■ Data records ■
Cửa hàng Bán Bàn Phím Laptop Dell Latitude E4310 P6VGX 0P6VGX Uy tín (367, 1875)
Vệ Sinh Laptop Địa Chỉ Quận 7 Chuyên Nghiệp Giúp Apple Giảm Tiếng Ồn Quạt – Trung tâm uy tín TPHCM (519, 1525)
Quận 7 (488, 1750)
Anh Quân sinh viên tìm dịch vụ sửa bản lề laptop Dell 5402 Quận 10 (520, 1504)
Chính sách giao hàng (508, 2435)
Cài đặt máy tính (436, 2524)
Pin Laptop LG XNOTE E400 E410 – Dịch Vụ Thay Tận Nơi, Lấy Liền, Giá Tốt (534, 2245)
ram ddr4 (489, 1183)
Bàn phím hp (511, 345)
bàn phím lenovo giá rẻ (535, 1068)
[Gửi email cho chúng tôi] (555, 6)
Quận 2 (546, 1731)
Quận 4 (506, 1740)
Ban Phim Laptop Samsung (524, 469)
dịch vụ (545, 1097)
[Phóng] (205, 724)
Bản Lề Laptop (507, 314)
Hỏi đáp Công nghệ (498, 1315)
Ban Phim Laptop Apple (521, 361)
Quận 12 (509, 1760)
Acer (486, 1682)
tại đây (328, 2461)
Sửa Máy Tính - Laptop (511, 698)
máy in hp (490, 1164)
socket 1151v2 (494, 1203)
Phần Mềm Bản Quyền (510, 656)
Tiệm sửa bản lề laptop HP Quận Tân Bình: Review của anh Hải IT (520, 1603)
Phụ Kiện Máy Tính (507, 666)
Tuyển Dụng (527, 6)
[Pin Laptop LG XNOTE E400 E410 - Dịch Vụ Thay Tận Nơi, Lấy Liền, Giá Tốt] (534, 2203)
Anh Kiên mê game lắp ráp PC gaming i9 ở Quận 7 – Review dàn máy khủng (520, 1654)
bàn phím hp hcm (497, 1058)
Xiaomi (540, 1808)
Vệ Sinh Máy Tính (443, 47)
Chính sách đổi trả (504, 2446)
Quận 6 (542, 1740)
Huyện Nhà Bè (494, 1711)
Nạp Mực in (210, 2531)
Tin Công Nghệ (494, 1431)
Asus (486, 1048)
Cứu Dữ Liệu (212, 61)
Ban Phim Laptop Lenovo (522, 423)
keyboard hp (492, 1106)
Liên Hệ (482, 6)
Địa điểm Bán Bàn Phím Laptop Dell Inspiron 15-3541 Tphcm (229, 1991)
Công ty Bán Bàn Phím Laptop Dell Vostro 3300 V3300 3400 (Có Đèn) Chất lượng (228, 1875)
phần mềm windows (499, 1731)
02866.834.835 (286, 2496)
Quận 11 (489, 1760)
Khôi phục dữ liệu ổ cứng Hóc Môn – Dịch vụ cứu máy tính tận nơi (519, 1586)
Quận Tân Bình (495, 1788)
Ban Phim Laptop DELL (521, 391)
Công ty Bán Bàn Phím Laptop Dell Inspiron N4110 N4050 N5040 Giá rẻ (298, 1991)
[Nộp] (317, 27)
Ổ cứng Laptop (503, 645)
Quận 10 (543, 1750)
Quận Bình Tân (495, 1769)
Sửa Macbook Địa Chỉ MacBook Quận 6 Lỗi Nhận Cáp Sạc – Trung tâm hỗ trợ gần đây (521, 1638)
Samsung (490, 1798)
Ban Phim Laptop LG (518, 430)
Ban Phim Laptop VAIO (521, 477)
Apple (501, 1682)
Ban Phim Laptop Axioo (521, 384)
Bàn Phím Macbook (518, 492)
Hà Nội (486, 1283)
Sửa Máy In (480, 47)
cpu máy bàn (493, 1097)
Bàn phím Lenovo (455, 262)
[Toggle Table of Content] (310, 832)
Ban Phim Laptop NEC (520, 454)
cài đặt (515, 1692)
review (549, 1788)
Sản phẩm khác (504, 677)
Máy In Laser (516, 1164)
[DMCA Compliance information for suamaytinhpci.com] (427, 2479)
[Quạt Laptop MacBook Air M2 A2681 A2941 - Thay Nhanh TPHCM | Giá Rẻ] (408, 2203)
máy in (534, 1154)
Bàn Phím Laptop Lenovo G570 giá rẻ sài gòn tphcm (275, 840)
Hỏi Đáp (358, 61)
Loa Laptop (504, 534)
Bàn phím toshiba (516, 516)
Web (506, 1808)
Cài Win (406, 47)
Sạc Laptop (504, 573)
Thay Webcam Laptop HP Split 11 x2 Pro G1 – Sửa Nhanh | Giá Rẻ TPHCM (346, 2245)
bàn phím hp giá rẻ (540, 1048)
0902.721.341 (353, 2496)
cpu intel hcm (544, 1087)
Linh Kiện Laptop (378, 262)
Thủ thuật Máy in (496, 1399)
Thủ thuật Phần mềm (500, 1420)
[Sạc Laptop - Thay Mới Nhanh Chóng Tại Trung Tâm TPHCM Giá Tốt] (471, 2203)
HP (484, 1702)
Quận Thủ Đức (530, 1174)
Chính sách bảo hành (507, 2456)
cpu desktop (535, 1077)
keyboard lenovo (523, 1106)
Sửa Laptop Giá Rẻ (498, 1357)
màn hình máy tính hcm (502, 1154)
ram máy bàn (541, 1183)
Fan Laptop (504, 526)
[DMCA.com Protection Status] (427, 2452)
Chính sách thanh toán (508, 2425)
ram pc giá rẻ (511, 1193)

■ Problem ■
Everything from the line with "Bàn Phím Laptop Lenovo" through the last line of the data above, please return word for word, and no other line.

■ Solved problem ■
Bàn Phím Laptop Lenovo G570 giá rẻ sài gòn tphcm (275, 840)
Hỏi Đáp (358, 61)
Loa Laptop (504, 534)
Bàn phím toshiba (516, 516)
Web (506, 1808)
Cài Win (406, 47)
Sạc Laptop (504, 573)
Thay Webcam Laptop HP Split 11 x2 Pro G1 – Sửa Nhanh | Giá Rẻ TPHCM (346, 2245)
bàn phím hp giá rẻ (540, 1048)
0902.721.341 (353, 2496)
cpu intel hcm (544, 1087)
Linh Kiện Laptop (378, 262)
Thủ thuật Máy in (496, 1399)
Thủ thuật Phần mềm (500, 1420)
[Sạc Laptop - Thay Mới Nhanh Chóng Tại Trung Tâm TPHCM Giá Tốt] (471, 2203)
HP (484, 1702)
Quận Thủ Đức (530, 1174)
Chính sách bảo hành (507, 2456)
cpu desktop (535, 1077)
keyboard lenovo (523, 1106)
Sửa Laptop Giá Rẻ (498, 1357)
màn hình máy tính hcm (502, 1154)
ram máy bàn (541, 1183)
Fan Laptop (504, 526)
[DMCA.com Protection Status] (427, 2452)
Chính sách thanh toán (508, 2425)
ram pc giá rẻ (511, 1193)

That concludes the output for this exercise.